## start EXTRACTED MATERIAL

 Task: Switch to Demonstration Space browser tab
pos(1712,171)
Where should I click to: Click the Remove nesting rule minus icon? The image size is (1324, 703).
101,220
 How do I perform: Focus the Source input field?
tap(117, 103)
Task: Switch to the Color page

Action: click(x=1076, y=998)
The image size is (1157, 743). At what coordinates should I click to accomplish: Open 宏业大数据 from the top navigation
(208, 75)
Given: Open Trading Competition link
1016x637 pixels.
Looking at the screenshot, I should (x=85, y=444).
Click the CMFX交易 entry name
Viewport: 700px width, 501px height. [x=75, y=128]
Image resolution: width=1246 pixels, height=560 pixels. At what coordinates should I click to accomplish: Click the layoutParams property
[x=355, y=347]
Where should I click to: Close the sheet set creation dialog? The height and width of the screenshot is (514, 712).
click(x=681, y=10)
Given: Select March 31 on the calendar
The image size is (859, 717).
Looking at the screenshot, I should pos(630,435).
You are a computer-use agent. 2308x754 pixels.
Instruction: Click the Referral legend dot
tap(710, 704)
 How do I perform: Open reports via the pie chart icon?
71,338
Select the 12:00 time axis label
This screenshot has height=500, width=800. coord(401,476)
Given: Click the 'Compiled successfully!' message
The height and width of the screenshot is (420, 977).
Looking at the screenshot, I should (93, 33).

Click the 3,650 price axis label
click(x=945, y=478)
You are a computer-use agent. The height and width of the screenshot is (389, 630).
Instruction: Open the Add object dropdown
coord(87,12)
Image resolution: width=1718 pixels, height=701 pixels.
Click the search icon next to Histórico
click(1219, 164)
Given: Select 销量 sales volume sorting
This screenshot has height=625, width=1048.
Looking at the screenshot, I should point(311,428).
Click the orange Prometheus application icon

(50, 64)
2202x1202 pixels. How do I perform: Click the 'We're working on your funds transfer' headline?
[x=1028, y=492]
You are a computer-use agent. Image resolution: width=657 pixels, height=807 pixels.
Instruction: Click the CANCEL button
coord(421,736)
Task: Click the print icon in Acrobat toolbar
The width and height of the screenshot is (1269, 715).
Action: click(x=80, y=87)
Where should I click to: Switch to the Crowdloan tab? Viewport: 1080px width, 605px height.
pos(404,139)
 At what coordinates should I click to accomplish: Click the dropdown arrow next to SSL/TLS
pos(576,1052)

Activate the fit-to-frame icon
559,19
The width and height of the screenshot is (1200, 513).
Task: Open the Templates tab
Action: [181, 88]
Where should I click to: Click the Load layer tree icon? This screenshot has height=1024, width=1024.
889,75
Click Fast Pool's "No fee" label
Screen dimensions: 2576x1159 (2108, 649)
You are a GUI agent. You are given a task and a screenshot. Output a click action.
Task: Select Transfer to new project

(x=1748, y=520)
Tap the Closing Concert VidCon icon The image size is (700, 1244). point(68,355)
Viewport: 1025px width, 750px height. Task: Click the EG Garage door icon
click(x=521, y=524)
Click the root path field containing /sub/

## end EXTRACTED MATERIAL

▶ **PROBLEM DETAILS**
Reproduce all of the items above verbatim, with no alterations.

▶ **WRITTEN ANSWER**
 Task: Switch to Demonstration Space browser tab
pos(1712,171)
Where should I click to: Click the Remove nesting rule minus icon? The image size is (1324, 703).
101,220
 How do I perform: Focus the Source input field?
tap(117, 103)
Task: Switch to the Color page

Action: click(x=1076, y=998)
The image size is (1157, 743). At what coordinates should I click to accomplish: Open 宏业大数据 from the top navigation
(208, 75)
Given: Open Trading Competition link
1016x637 pixels.
Looking at the screenshot, I should (x=85, y=444).
Click the CMFX交易 entry name
Viewport: 700px width, 501px height. [x=75, y=128]
Image resolution: width=1246 pixels, height=560 pixels. At what coordinates should I click to accomplish: Click the layoutParams property
[x=355, y=347]
Where should I click to: Close the sheet set creation dialog? The height and width of the screenshot is (514, 712).
click(x=681, y=10)
Given: Select March 31 on the calendar
The image size is (859, 717).
Looking at the screenshot, I should pos(630,435).
You are a computer-use agent. 2308x754 pixels.
Instruction: Click the Referral legend dot
tap(710, 704)
 How do I perform: Open reports via the pie chart icon?
71,338
Select the 12:00 time axis label
This screenshot has height=500, width=800. coord(401,476)
Given: Click the 'Compiled successfully!' message
The height and width of the screenshot is (420, 977).
Looking at the screenshot, I should (93, 33).

Click the 3,650 price axis label
click(x=945, y=478)
You are a computer-use agent. The height and width of the screenshot is (389, 630).
Instruction: Open the Add object dropdown
coord(87,12)
Image resolution: width=1718 pixels, height=701 pixels.
Click the search icon next to Histórico
click(1219, 164)
Given: Select 销量 sales volume sorting
This screenshot has height=625, width=1048.
Looking at the screenshot, I should point(311,428).
Click the orange Prometheus application icon

(50, 64)
2202x1202 pixels. How do I perform: Click the 'We're working on your funds transfer' headline?
[x=1028, y=492]
You are a computer-use agent. Image resolution: width=657 pixels, height=807 pixels.
Instruction: Click the CANCEL button
coord(421,736)
Task: Click the print icon in Acrobat toolbar
The width and height of the screenshot is (1269, 715).
Action: click(x=80, y=87)
Where should I click to: Switch to the Crowdloan tab? Viewport: 1080px width, 605px height.
pos(404,139)
 At what coordinates should I click to accomplish: Click the dropdown arrow next to SSL/TLS
pos(576,1052)

Activate the fit-to-frame icon
559,19
The width and height of the screenshot is (1200, 513).
Task: Open the Templates tab
Action: [181, 88]
Where should I click to: Click the Load layer tree icon? This screenshot has height=1024, width=1024.
889,75
Click Fast Pool's "No fee" label
Screen dimensions: 2576x1159 (2108, 649)
You are a GUI agent. You are given a task and a screenshot. Output a click action.
Task: Select Transfer to new project

(x=1748, y=520)
Tap the Closing Concert VidCon icon The image size is (700, 1244). point(68,355)
Viewport: 1025px width, 750px height. Task: Click the EG Garage door icon
click(x=521, y=524)
Click the root path field containing /sub/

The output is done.